How can I get a Spring bean in a servlet filter?
http://www.deadcoderising.com/2015-05-04-dependency-injection-into-filters-using-delegatingfilterproxy/
spring injection in servlet filter
After reading them, I started to use DelegatingFilterProxy.
My question is how to autowire the bean into filter and avoid using xml files especially for DelegatingFilterProxy configuration.
The code snipped is available from the second post hosted in github.

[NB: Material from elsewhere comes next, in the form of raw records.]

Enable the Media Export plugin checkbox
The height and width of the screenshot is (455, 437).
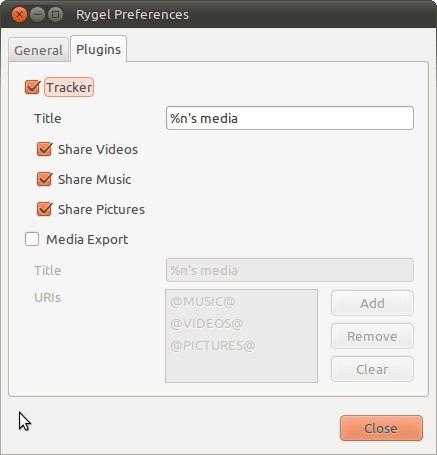(32, 239)
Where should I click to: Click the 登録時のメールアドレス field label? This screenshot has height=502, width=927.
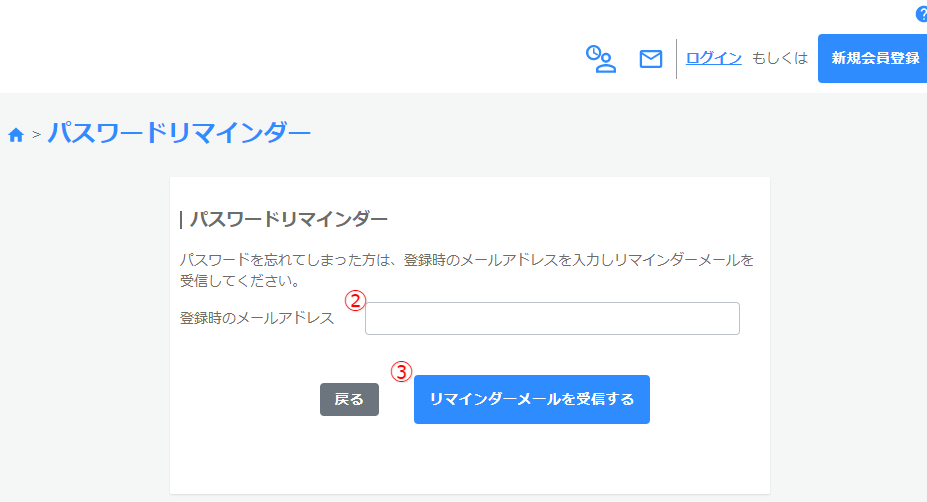(x=257, y=319)
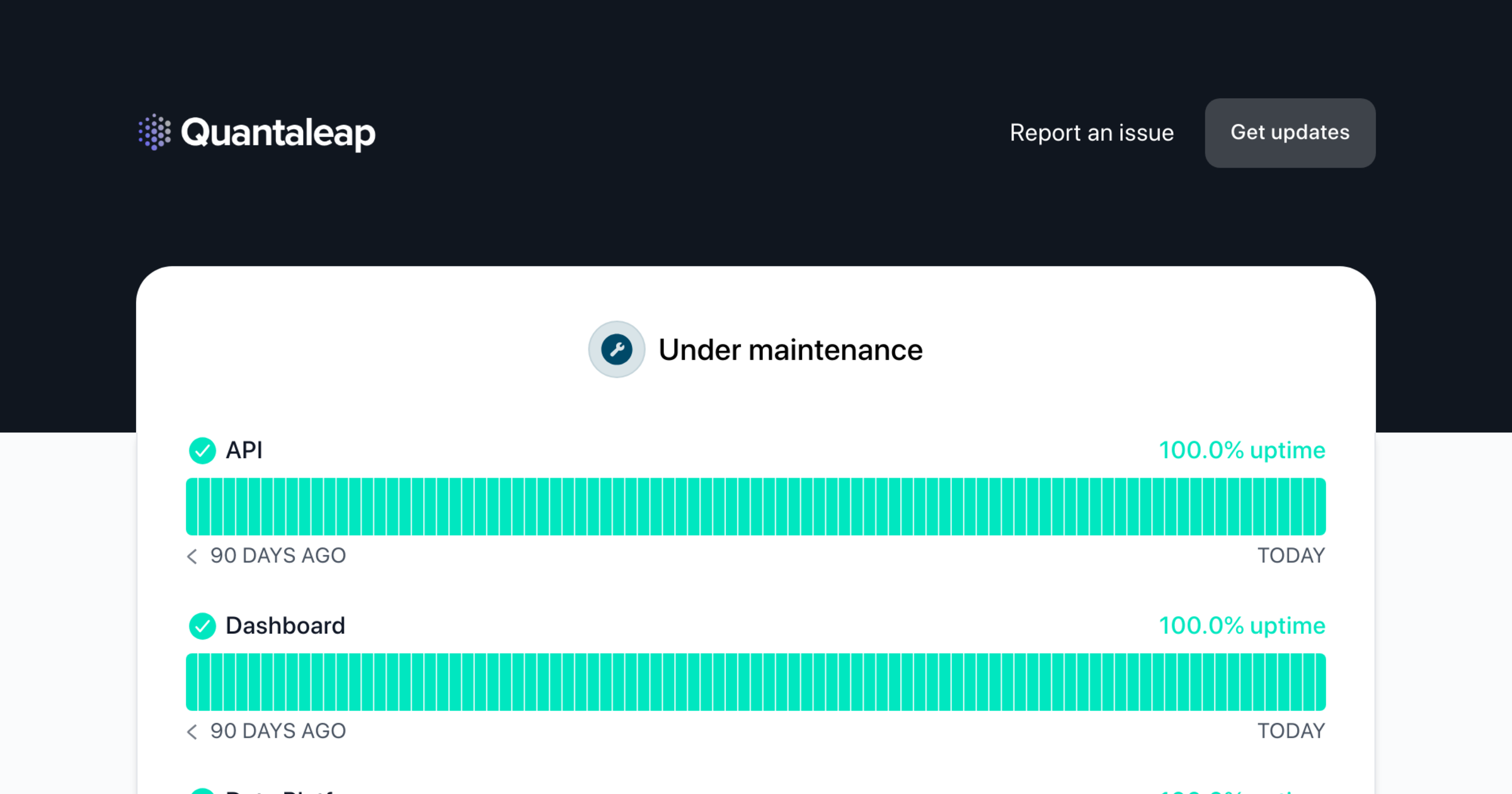The image size is (1512, 794).
Task: Click the TODAY label under Dashboard bar
Action: pos(1291,731)
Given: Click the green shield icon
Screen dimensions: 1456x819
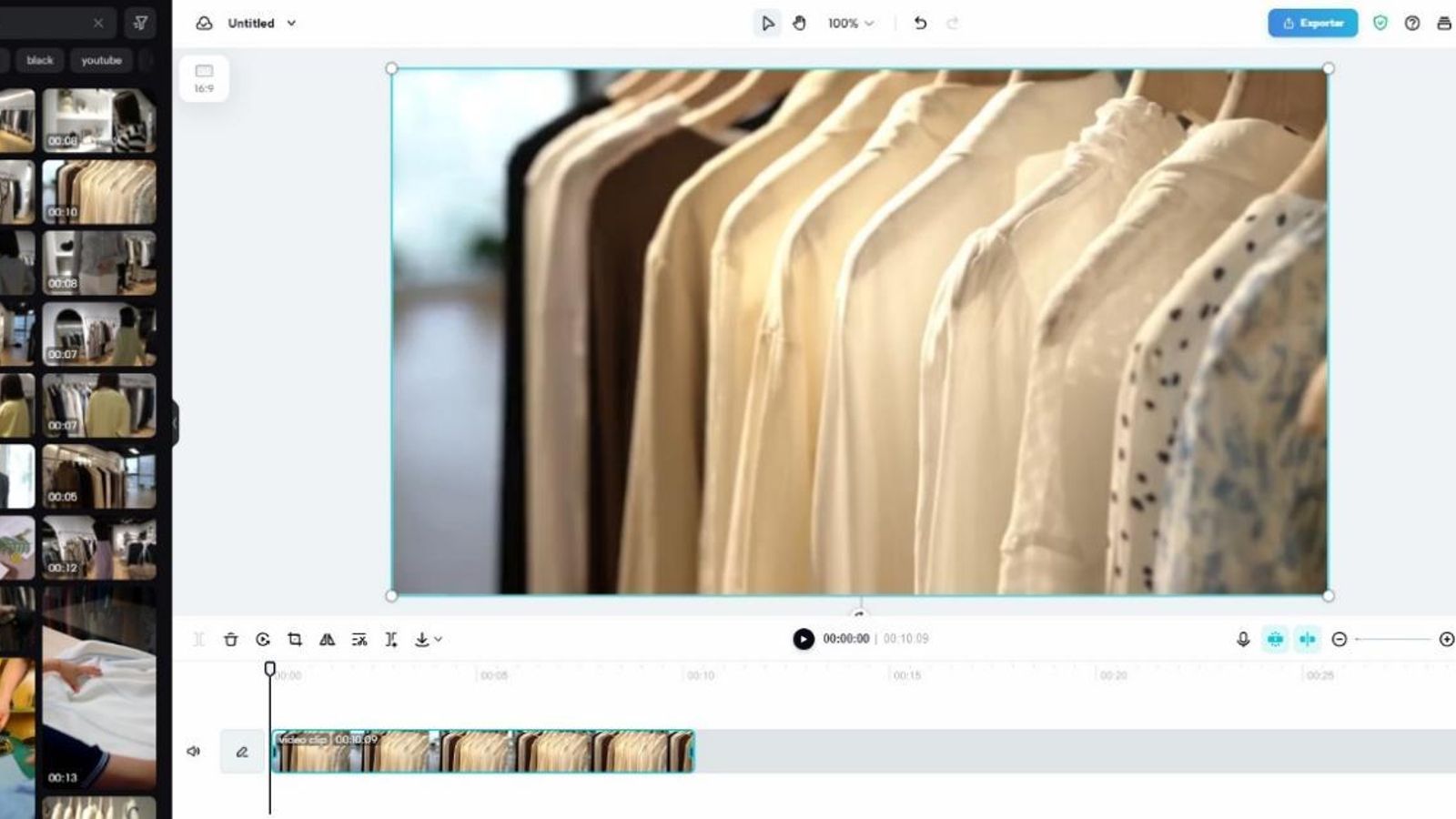Looking at the screenshot, I should click(x=1380, y=24).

public class AuditHandler {
public void auditRequest(String appName, ServletRequest request) {
System.out.println(appName + ": Received request from " + request.getRemoteAddr() );
}
}
public class AuditFilter implements Filter {
private final AuditHandler auditHandler;
private String appName;
public AuditFilter(AuditHandler auditHandler) {
this.auditHandler = auditHandler;
}
public void doFilter(ServletRequest request, ServletResponse response, FilterChain chain) throws IOException, ServletException {
auditHandler.auditRequest(appName, request);
chain.doFilter(request, response);
}
public void init(FilterConfig filterConfig) throws ServletException {
appName = filterConfig.getInitParameter("appName");
}
public void destroy() {}
}
ApplicationContext.xml
<?xml version="1.0" encoding="UTF-8"?>
<beans xmlns="http://www.springframework.org/schema/beans"
xmlns:xsi="http://www.w3.org/2001/XMLSchema-instance"
xsi:schemaLocation="http://www.springframework.org/schema/beans
http://www.springframework.org/schema/beans/spring-beans.xsd">
<bean id="auditHandler" class="com.deadcoderising.AuditHandler">
</bean>
<bean id="auditFilter" class="com.deadcoderising.AuditFilter">
<constructor-arg ref="auditHandler"/>
</bean>
</beans>
web.xml
<web-app version="3.0"
xmlns="http://java.sun.com/xml/ns/javaee"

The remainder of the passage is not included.